As mentioned earlier, under these conditions renegotiation often occurs in reality, particularly if the cost of service disruptions is considered large. However, one also has to be sure that the shock is really unanticipated, exceptional, and independent of the private partner's efforts before going for a costly bail out of a failing private-sector party through renegotiation, rather than going for its replacement. The risk, again, is disrupting the whole procurement process by favoring private partners that are unable to anticipate shocks or to act so as to minimize their impact, i.e. less able private partners, and by selecting their overly aggressive offers - which are probably cheap because they do not anticipate well the possible shocks - rather than more appropriate and expensive ones.
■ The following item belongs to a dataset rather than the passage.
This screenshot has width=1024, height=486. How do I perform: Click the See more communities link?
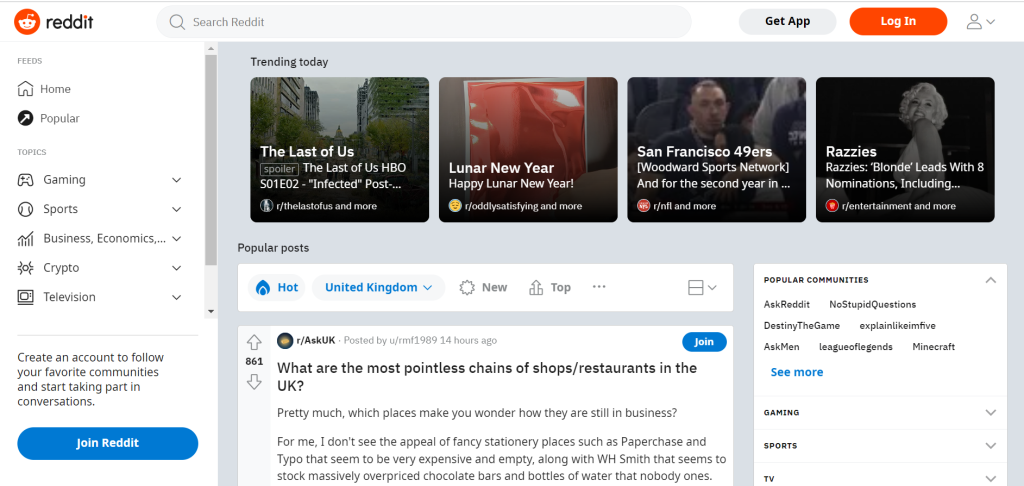click(x=797, y=372)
Another basic principle is that, given their negative effects on governance and efficiency, renegotiations should be extremely open and transparent procedures. To improve on transparency, the contract may envisage calling a third party, e.g. an arbitrator, an independent commission, or a group of experts, to evaluate the case and seek to conciliate the needs of both parties without too much harm for the taxpayer. To limit discretion and disagreement the contract may also provide a limit as to the amount that can be renegotiated without calling for a new tendering process.
Problems such as rent shifting and politically-motivated anticipated spending, i.e. problems that arise from weak enforcement, political interests, and failures in the regulatory environment, are probably beyond the range of influence of the contract design. However, the contract design should manage efficiently the risks resulting from these problems, e.g. regulatory risk resulting from weak institutions, cost overruns and financial risks resulting from macroeconomic shocks as we discussed in section 3.
It is noteworthy that some of the regulatory and institutional factors are not outside the range of influence of the institutions ruling- and agencies implementing PPP agreements. Thus, certain actions can be taken to address some of the problems distorting renegotiations outcomes, i.e. leading to 'bad renegotiations'. For instance, improving skills of regulators, ensuring the agency negotiating PPP contracts do not depend on the ministry of public works, etc.